→ **Work task**:
Return the stretch of the comment thread from "Posted by: godescalc" through "around in 1958.", copied word for word.

→ **Reading passage**:
══════

Posted by: Mac | 02/10/2015 at 11:04 AM
Yes, a movie with Marcello Mastroianni and Ursula Andress about a TV show not too far in the future--probably the past now--reality TV--and Victims and Hunters are paired with each other in a contest. They take turns as victims/hunters. If you kill your 10th victim, I think you get lots of money and get to retire. So, those two are paired and I think there's a love interest, and I don't remember how it ends, despite the fact that when we were first married, Bill was taking film classes and we spend many evenings sitting in an office at Memphis State watching the movie projected on the wall while Bill analyzed it for the class.
AMDG
Posted by: Janet | 02/10/2015 at 11:32 AM
We'll probably have shows like that pretty soon.
Posted by: Janet | 02/10/2015 at 11:33 AM
Firesign Theater had a skit involving a game show called (if I remember correctly) Beat the Reaper, in which people were injected with some kind of toxin or disease and had a certain amount of time to identify it based on their symptoms. If they got it right, they were given an antidote.
Posted by: Mac | 02/10/2015 at 12:17 PM
That sounds like something straight out of a Sheckley story.
I don't think I read "Tenth Victim", although I did read a few other stories along the same lines - Sheckley never seemed to get tired of writing about that kind of reality-TV death-sports. Which makes me a bit curious - you can see how such ideas might be in the Zeitgeist today (by contemplating reality TV and wondering how far it might go), but Sheckley had a bee in his bonnet about it waaay back when - the first of his lethal-reality-TV stories, The Prize of Peril, was released in 1958. I'm curious what he descried in 1950's America to put him several decades ahead of the Zeitgeist like that.
Posted by: godescalc | 02/10/2015 at 01:39 PM
"I'm curious what he descried in 1950's America to put him several decades ahead of the Zeitgeist like that."
Boxing, football?
Posted by: Robert Gotcher | 02/10/2015 at 02:18 PM
Also, there was a Gilligan's Island episode about a man who comes to the island to hunt Gilligan.
Posted by: Robert Gotcher | 02/10/2015 at 02:18 PM
You can see MY cultural pedigree!
Posted by: Robert Gotcher | 02/10/2015 at 02:19 PM
Well, Gilligan's Island wasn't around in 1958.
AMDG
Posted by: Janet | 02/10/2015 at 02:31 PM
Boxing, football?
My initial reaction to this was that there's a bit of a gap between very kinetic sports and liking to watch people getting shot at. But then I googled "The Prize of Peril", found an e-text ( http://www.baenebooks.com/chapters/9781625791412/9781625791412___2.htm ) and read down to this:
"Six years ago, Jim, Congress passed the Voluntary Suicide Act... You know what the Act really means? It means the amateurs can risk their lives for the big loot, not just professionals. In the old days you had to be a professional boxer or footballer or hockey player if you wanted your brains beaten out legally for money. But now that opportunity is open to ordinary people like you, Jim."

══════

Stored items
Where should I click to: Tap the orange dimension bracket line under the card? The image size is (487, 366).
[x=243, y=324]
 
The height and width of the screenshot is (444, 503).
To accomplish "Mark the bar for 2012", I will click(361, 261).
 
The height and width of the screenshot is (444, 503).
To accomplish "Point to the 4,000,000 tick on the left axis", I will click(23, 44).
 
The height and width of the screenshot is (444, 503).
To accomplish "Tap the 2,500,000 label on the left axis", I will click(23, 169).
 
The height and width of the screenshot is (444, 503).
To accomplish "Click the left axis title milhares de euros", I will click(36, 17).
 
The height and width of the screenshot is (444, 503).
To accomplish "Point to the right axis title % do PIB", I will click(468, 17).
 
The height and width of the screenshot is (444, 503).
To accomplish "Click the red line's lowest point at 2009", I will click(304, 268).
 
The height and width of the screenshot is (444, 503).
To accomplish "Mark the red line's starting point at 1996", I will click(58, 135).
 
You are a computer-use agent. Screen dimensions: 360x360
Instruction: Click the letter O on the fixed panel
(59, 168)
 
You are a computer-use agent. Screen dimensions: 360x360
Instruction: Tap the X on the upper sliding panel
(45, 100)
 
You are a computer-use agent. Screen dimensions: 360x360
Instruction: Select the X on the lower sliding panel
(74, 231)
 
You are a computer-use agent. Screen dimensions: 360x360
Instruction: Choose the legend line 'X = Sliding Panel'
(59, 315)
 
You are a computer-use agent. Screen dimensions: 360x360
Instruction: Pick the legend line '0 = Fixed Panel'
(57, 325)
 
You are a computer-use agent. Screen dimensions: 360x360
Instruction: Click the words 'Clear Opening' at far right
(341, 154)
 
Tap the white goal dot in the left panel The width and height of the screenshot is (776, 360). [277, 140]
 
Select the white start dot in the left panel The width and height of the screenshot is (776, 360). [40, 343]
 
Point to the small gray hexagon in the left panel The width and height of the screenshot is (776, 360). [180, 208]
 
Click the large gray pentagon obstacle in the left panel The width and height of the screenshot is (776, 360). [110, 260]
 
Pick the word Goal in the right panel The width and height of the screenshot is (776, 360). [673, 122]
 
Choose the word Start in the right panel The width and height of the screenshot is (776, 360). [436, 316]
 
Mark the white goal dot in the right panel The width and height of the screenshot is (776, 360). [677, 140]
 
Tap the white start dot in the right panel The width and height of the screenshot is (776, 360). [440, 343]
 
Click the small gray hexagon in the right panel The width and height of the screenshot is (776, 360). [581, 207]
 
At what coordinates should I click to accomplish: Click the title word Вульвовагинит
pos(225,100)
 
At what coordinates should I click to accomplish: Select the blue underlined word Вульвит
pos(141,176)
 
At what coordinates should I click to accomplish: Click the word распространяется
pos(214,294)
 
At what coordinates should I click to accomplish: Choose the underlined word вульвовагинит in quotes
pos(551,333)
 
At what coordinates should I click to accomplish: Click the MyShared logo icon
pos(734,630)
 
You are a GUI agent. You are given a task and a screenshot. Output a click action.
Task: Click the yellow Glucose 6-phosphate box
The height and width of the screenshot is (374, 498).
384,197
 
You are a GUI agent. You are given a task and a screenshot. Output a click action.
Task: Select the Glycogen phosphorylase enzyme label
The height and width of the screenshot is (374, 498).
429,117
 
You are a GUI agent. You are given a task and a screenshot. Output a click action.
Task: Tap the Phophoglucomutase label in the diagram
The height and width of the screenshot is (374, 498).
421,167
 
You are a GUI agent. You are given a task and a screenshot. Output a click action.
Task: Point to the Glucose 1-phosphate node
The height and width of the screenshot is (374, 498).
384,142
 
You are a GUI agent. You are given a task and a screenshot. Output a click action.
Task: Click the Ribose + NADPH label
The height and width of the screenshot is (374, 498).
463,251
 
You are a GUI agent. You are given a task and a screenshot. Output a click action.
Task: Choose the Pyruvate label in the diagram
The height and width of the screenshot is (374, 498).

══════

→ **Task solution**:
Posted by: godescalc | 02/10/2015 at 01:39 PM
"I'm curious what he descried in 1950's America to put him several decades ahead of the Zeitgeist like that."
Boxing, football?
Posted by: Robert Gotcher | 02/10/2015 at 02:18 PM
Also, there was a Gilligan's Island episode about a man who comes to the island to hunt Gilligan.
Posted by: Robert Gotcher | 02/10/2015 at 02:18 PM
You can see MY cultural pedigree!
Posted by: Robert Gotcher | 02/10/2015 at 02:19 PM
Well, Gilligan's Island wasn't around in 1958.